What this task involves:
Convert the listing below into a numbered list, leaving out any blank lines.

Data records:
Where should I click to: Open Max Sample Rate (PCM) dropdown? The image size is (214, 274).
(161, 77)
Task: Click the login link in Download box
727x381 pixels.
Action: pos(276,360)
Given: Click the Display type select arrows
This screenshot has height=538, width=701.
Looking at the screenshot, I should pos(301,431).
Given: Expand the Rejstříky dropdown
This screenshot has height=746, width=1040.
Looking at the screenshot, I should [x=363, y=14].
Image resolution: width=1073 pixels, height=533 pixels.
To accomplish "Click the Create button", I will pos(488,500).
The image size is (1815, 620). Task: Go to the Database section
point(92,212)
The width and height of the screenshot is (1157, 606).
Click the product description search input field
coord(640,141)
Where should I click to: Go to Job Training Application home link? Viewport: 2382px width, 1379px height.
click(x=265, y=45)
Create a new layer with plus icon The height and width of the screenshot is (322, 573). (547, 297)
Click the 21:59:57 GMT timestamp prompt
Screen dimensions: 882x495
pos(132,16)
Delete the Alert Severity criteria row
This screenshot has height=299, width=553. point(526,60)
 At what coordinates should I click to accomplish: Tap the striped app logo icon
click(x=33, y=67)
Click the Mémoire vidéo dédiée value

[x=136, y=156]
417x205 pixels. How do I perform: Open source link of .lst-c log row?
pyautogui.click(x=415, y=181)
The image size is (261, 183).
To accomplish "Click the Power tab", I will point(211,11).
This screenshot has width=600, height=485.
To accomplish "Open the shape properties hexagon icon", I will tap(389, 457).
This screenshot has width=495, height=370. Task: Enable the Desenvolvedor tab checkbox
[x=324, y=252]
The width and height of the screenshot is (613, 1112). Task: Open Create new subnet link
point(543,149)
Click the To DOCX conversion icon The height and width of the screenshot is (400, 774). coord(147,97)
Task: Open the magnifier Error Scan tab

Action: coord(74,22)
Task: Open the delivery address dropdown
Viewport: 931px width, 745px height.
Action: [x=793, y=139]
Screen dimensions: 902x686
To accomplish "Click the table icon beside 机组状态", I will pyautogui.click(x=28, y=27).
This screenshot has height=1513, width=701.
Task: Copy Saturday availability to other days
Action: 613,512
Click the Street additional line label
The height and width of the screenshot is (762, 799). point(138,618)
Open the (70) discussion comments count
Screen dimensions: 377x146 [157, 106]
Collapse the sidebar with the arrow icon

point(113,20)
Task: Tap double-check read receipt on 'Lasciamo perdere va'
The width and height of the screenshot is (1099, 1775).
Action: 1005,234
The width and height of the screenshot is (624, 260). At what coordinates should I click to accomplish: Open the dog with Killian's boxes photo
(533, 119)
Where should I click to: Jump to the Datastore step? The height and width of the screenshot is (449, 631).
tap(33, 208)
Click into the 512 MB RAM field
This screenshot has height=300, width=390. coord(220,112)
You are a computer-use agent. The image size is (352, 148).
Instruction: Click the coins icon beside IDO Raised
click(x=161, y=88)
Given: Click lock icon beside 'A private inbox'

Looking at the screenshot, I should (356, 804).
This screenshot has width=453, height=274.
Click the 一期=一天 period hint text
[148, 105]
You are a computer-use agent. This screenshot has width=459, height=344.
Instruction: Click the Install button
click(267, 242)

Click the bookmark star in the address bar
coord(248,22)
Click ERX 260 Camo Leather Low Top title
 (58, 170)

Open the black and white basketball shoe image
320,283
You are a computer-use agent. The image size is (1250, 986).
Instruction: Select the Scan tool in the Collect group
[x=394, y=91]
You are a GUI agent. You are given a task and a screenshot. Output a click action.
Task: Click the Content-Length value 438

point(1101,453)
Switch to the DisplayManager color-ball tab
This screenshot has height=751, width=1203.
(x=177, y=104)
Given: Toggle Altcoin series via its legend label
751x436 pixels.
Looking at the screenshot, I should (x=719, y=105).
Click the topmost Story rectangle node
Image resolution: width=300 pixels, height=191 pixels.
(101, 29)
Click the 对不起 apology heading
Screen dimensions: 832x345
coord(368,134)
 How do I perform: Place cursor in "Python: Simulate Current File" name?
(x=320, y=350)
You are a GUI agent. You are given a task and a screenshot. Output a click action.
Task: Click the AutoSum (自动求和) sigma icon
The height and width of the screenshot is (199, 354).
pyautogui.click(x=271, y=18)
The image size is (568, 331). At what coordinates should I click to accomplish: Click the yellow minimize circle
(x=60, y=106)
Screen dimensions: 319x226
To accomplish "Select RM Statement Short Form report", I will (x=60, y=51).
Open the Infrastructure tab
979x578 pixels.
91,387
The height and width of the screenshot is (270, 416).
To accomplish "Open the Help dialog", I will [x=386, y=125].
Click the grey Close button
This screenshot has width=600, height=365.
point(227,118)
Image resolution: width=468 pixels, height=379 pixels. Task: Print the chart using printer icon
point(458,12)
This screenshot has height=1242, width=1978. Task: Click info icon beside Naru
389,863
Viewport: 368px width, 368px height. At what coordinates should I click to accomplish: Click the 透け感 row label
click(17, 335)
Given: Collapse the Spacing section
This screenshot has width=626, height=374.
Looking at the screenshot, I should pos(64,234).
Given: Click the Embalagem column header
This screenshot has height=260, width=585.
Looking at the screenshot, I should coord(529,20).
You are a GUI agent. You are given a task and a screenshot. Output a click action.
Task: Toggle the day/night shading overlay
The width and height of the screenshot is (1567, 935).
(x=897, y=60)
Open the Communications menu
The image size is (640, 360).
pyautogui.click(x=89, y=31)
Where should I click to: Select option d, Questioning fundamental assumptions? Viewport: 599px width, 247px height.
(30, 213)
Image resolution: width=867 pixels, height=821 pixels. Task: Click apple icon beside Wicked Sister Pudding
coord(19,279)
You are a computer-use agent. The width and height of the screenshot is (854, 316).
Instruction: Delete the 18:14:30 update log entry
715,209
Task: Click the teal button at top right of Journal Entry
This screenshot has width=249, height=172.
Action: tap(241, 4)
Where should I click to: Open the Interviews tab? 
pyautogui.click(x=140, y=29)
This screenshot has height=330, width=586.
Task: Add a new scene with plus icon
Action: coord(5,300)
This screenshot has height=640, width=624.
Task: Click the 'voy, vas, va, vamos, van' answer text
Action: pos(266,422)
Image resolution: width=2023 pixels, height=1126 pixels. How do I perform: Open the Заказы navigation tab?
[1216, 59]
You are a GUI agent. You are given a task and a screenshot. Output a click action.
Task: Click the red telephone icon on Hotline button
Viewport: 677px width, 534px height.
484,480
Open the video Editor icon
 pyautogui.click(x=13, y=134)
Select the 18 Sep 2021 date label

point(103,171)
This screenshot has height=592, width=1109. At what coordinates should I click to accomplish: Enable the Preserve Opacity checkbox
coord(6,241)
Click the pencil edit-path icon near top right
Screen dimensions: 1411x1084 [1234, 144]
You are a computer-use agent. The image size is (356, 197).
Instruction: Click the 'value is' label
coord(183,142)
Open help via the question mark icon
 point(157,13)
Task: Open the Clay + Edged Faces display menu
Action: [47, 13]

Task output:
1. Where should I click to: Open Max Sample Rate (PCM) dropdown? The image size is (214, 274).
2. (161, 77)
3. Task: Click the login link in Download box
4. 727x381 pixels.
5. Action: pos(276,360)
6. Given: Click the Display type select arrows
7. This screenshot has height=538, width=701.
8. Looking at the screenshot, I should pos(301,431).
9. Given: Expand the Rejstříky dropdown
10. This screenshot has height=746, width=1040.
11. Looking at the screenshot, I should [x=363, y=14].
12. Image resolution: width=1073 pixels, height=533 pixels.
13. To accomplish "Click the Create button", I will pos(488,500).
14. The image size is (1815, 620). Task: Go to the Database section
15. point(92,212)
16. The width and height of the screenshot is (1157, 606).
17. Click the product description search input field
18. coord(640,141)
19. Where should I click to: Go to Job Training Application home link? Viewport: 2382px width, 1379px height.
20. click(x=265, y=45)
21. Create a new layer with plus icon The height and width of the screenshot is (322, 573). (547, 297)
22. Click the 21:59:57 GMT timestamp prompt
23. Screen dimensions: 882x495
24. pos(132,16)
25. Delete the Alert Severity criteria row
26. This screenshot has height=299, width=553. point(526,60)
27.  At what coordinates should I click to accomplish: Tap the striped app logo icon
28. click(x=33, y=67)
29. Click the Mémoire vidéo dédiée value
30. [x=136, y=156]
31. 417x205 pixels. How do I perform: Open source link of .lst-c log row?
32. pyautogui.click(x=415, y=181)
33. The image size is (261, 183).
34. To accomplish "Click the Power tab", I will point(211,11).
35. This screenshot has width=600, height=485.
36. To accomplish "Open the shape properties hexagon icon", I will tap(389, 457).
37. This screenshot has width=495, height=370. Task: Enable the Desenvolvedor tab checkbox
38. [x=324, y=252]
39. The width and height of the screenshot is (613, 1112). Task: Open Create new subnet link
40. point(543,149)
41. Click the To DOCX conversion icon The height and width of the screenshot is (400, 774). coord(147,97)
42. Task: Open the magnifier Error Scan tab
43. Action: coord(74,22)
44. Task: Open the delivery address dropdown
45. Viewport: 931px width, 745px height.
46. Action: [x=793, y=139]
47. Screen dimensions: 902x686
48. To accomplish "Click the table icon beside 机组状态", I will pyautogui.click(x=28, y=27).
49. This screenshot has height=1513, width=701.
50. Task: Copy Saturday availability to other days
51. Action: 613,512
52. Click the Street additional line label
53. The height and width of the screenshot is (762, 799). point(138,618)
54. Open the (70) discussion comments count
55. Screen dimensions: 377x146 [157, 106]
56. Collapse the sidebar with the arrow icon
57. point(113,20)
58. Task: Tap double-check read receipt on 'Lasciamo perdere va'
59. The width and height of the screenshot is (1099, 1775).
60. Action: 1005,234
61. The width and height of the screenshot is (624, 260). At what coordinates should I click to accomplish: Open the dog with Killian's boxes photo
62. (533, 119)
63. Where should I click to: Jump to the Datastore step? The height and width of the screenshot is (449, 631).
64. tap(33, 208)
65. Click into the 512 MB RAM field
66. This screenshot has height=300, width=390. coord(220,112)
67. You are a computer-use agent. The image size is (352, 148).
68. Instruction: Click the coins icon beside IDO Raised
69. click(x=161, y=88)
70. Given: Click lock icon beside 'A private inbox'
71. Looking at the screenshot, I should (356, 804).
72. This screenshot has width=453, height=274.
73. Click the 一期=一天 period hint text
74. [148, 105]
75. You are a computer-use agent. This screenshot has width=459, height=344.
76. Instruction: Click the Install button
77. click(267, 242)
78. Click the bookmark star in the address bar
79. coord(248,22)
80. Click ERX 260 Camo Leather Low Top title
81.  (58, 170)
82. Open the black and white basketball shoe image
83. 320,283
84. You are a computer-use agent. The image size is (1250, 986).
85. Instruction: Select the Scan tool in the Collect group
86. [x=394, y=91]
87. You are a GUI agent. You are given a task and a screenshot. Output a click action.
88. Task: Click the Content-Length value 438
89. point(1101,453)
90. Switch to the DisplayManager color-ball tab
91. This screenshot has height=751, width=1203.
92. (x=177, y=104)
93. Given: Toggle Altcoin series via its legend label
94. 751x436 pixels.
95. Looking at the screenshot, I should (x=719, y=105).
96. Click the topmost Story rectangle node
97. Image resolution: width=300 pixels, height=191 pixels.
98. (101, 29)
99. Click the 对不起 apology heading
100. Screen dimensions: 832x345
101. coord(368,134)
102.  How do I perform: Place cursor in "Python: Simulate Current File" name?
103. (x=320, y=350)
104. You are a GUI agent. You are given a task and a screenshot. Output a click action.
105. Task: Click the AutoSum (自动求和) sigma icon
106. The height and width of the screenshot is (199, 354).
107. pyautogui.click(x=271, y=18)
108. The image size is (568, 331). At what coordinates should I click to accomplish: Click the yellow minimize circle
109. (x=60, y=106)
110. Screen dimensions: 319x226
111. To accomplish "Select RM Statement Short Form report", I will (x=60, y=51).
112. Open the Infrastructure tab
113. 979x578 pixels.
114. 91,387
115. The height and width of the screenshot is (270, 416).
116. To accomplish "Open the Help dialog", I will [x=386, y=125].
117. Click the grey Close button
118. This screenshot has width=600, height=365.
119. point(227,118)
120. Image resolution: width=468 pixels, height=379 pixels. Task: Print the chart using printer icon
121. point(458,12)
122. This screenshot has height=1242, width=1978. Task: Click info icon beside Naru
123. 389,863
124. Viewport: 368px width, 368px height. At what coordinates should I click to accomplish: Click the 透け感 row label
125. click(17, 335)
126. Given: Collapse the Spacing section
127. This screenshot has width=626, height=374.
128. Looking at the screenshot, I should pos(64,234).
129. Given: Click the Embalagem column header
130. This screenshot has height=260, width=585.
131. Looking at the screenshot, I should coord(529,20).
132. You are a GUI agent. You are given a task and a screenshot. Output a click action.
133. Task: Toggle the day/night shading overlay
134. The width and height of the screenshot is (1567, 935).
135. (x=897, y=60)
136. Open the Communications menu
137. The image size is (640, 360).
138. pyautogui.click(x=89, y=31)
139. Where should I click to: Select option d, Questioning fundamental assumptions? Viewport: 599px width, 247px height.
140. (30, 213)
141. Image resolution: width=867 pixels, height=821 pixels. Task: Click apple icon beside Wicked Sister Pudding
142. coord(19,279)
143. You are a computer-use agent. The width and height of the screenshot is (854, 316).
144. Instruction: Delete the 18:14:30 update log entry
145. 715,209
146. Task: Click the teal button at top right of Journal Entry
147. This screenshot has width=249, height=172.
148. Action: tap(241, 4)
149. Where should I click to: Open the Interviews tab? 
150. pyautogui.click(x=140, y=29)
151. This screenshot has height=330, width=586.
152. Task: Add a new scene with plus icon
153. Action: coord(5,300)
154. This screenshot has height=640, width=624.
155. Task: Click the 'voy, vas, va, vamos, van' answer text
156. Action: pos(266,422)
157. Image resolution: width=2023 pixels, height=1126 pixels. How do I perform: Open the Заказы navigation tab?
158. [1216, 59]
159. You are a GUI agent. You are given a task and a screenshot. Output a click action.
160. Task: Click the red telephone icon on Hotline button
161. Viewport: 677px width, 534px height.
162. 484,480
163. Open the video Editor icon
164.  pyautogui.click(x=13, y=134)
165. Select the 18 Sep 2021 date label
166. point(103,171)
167. This screenshot has height=592, width=1109. At what coordinates should I click to accomplish: Enable the Preserve Opacity checkbox
168. coord(6,241)
169. Click the pencil edit-path icon near top right
170. Screen dimensions: 1411x1084 [1234, 144]
171. You are a computer-use agent. The image size is (356, 197).
172. Instruction: Click the 'value is' label
173. coord(183,142)
174. Open help via the question mark icon
175.  point(157,13)
176. Task: Open the Clay + Edged Faces display menu
177. Action: [47, 13]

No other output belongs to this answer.